» Reading passage
Sheldon Rowan, a scientist at the Jean Mayer USDA Human Nutrition Research Center on Aging at Tufts, explains

Variety of fermented food - kefir, kombucha, sauerkraut, pickles, miso soup, tempeh, natto, kimchi, yogurt, mozzarella and gouda cheeses, cottage cheese. Photo: Shutterstock
Almost everything we eat has some effect on our gut microbiomes. There’s good reason to be aware of that. We know from a dizzying number of studies that a diverse, well-balanced microbiome is associated with health benefits, such as improved glucose tolerance, better immune function, or better weight control. On the flip side, a poorly functioning gut microbiome, known as dysbiosis, can contribute to Crohn’s disease, C. difficile colitis, and even autoimmune diseases.
Increasing dietary fiber and eating diverse fruits and vegetables is a sure-fire way to positively impact our gut microbiomes. And although one might guess that probiotics would have a huge impact, research has shown only minor effects without clear health consequences.
Large-scale changes in our dietary patterns lead to large changes. Volunteers fed diets containing only plant-based foods had very different gut microbiomes from those fed only animal-based foods. One brave lifelong vegetarian ate the animal-based diet and had the most dramatic changes.

» Explore the material
- 1) What name does the gut microbiome text give to a poorly functioning gut microbiome?
- 2) Carry on the text about diet and the gut microbiome from its last sentence.
The records that come after this point are separate material that has nothing to do with the text.

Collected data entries
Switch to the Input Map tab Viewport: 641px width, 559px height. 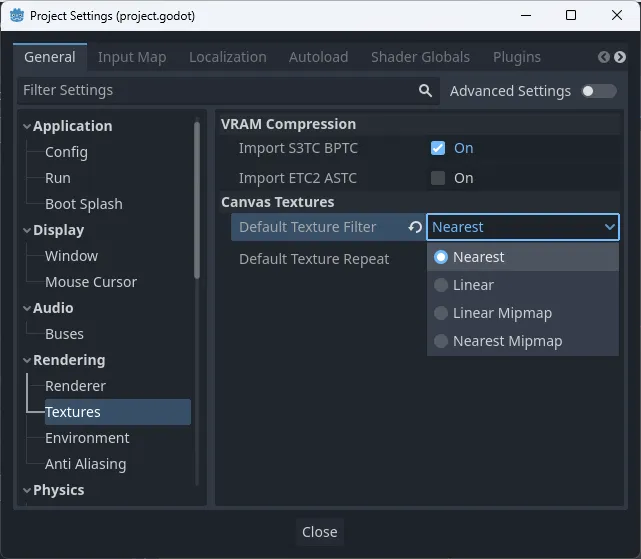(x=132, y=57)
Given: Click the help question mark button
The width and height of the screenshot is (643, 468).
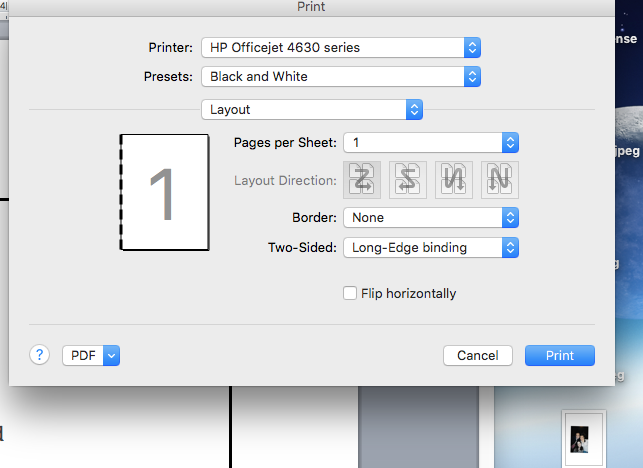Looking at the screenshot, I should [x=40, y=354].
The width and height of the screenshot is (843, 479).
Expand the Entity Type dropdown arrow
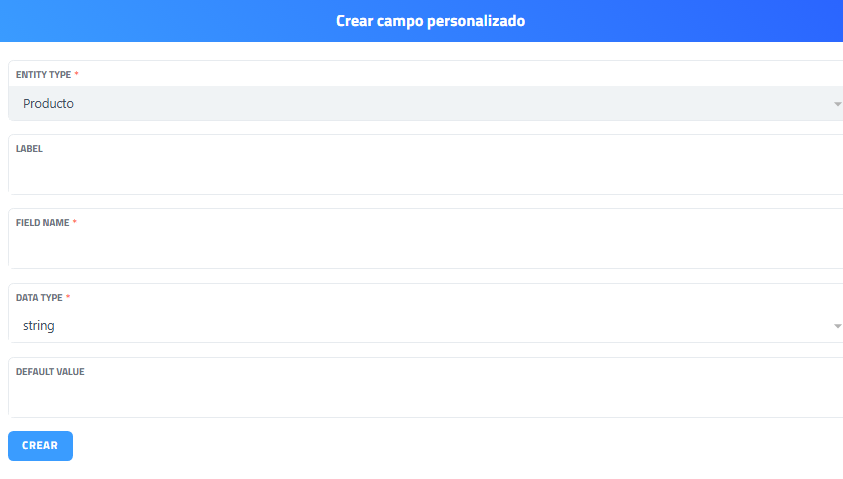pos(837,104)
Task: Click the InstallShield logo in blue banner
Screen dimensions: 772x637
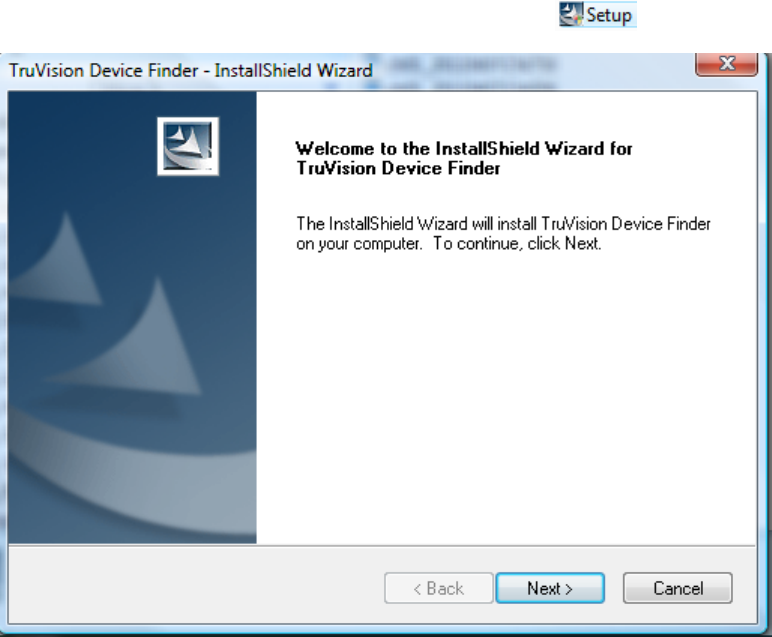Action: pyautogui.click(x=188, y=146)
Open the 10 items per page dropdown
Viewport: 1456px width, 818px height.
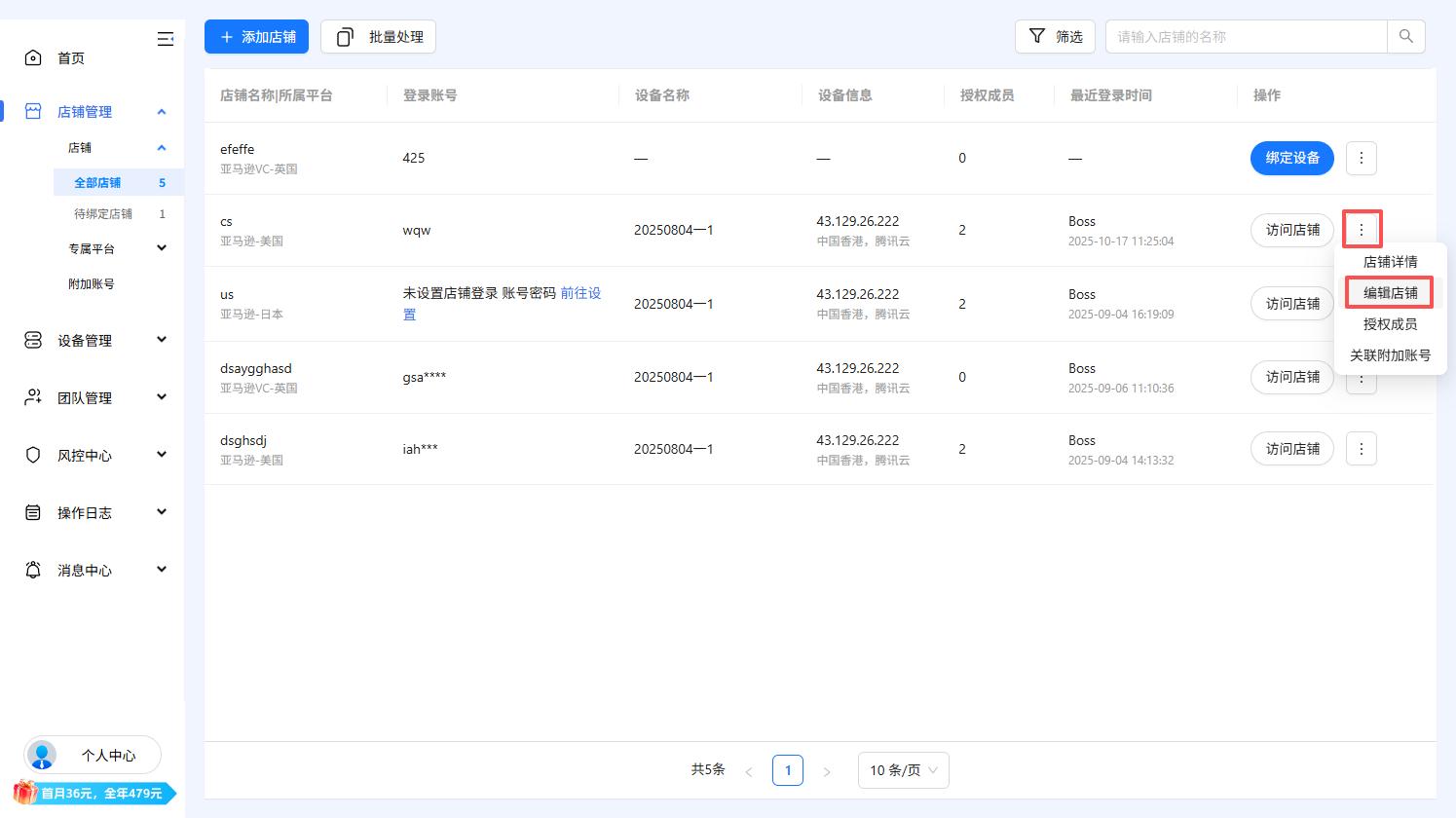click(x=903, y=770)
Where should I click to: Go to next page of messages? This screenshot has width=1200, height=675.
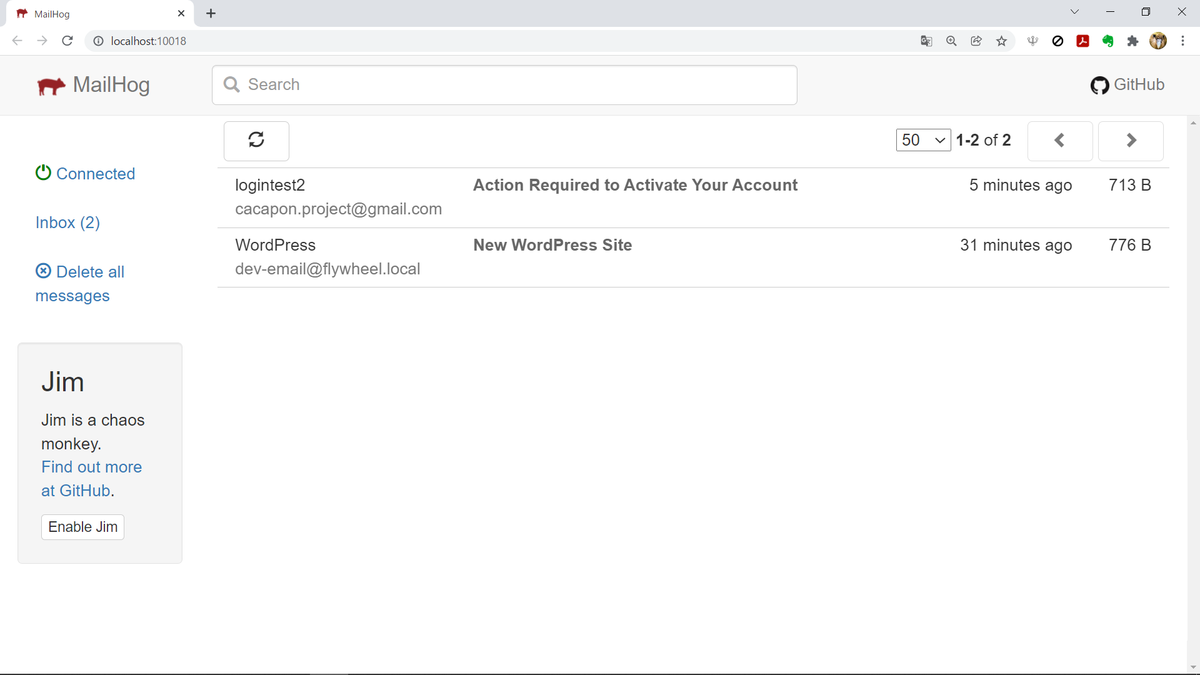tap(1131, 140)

» Outputs by task
- 1) Dysbiosis.

- 2)
Our microbiomes do show some durability, though, as that volunteer’s gut flora later returned to baseline. Meanwhile, smaller dietary changes led to less dramatic changes. In one study, volunteers were fed either processed white bread or whole-wheat sourdough. Although the whole-wheat group showed health-metric improvements, the microbiome did not change significantly in either group.
In addition to pointing to the need for larger changes in our dietary patterns, these findings suggest there is no single magic food.
Or is there? One group of foods generating tremendous research interest are fermented foods like sauerkraut, kefir, kimchi, and kombucha. Studies show that these foods can change our gut microbiomes more dramatically than any probiotic or even prebiotic. Fermented foods have been eaten by people going back millennia, suggesting that our ancestors were just as interested in enhancing their gut microbiomes as we are today.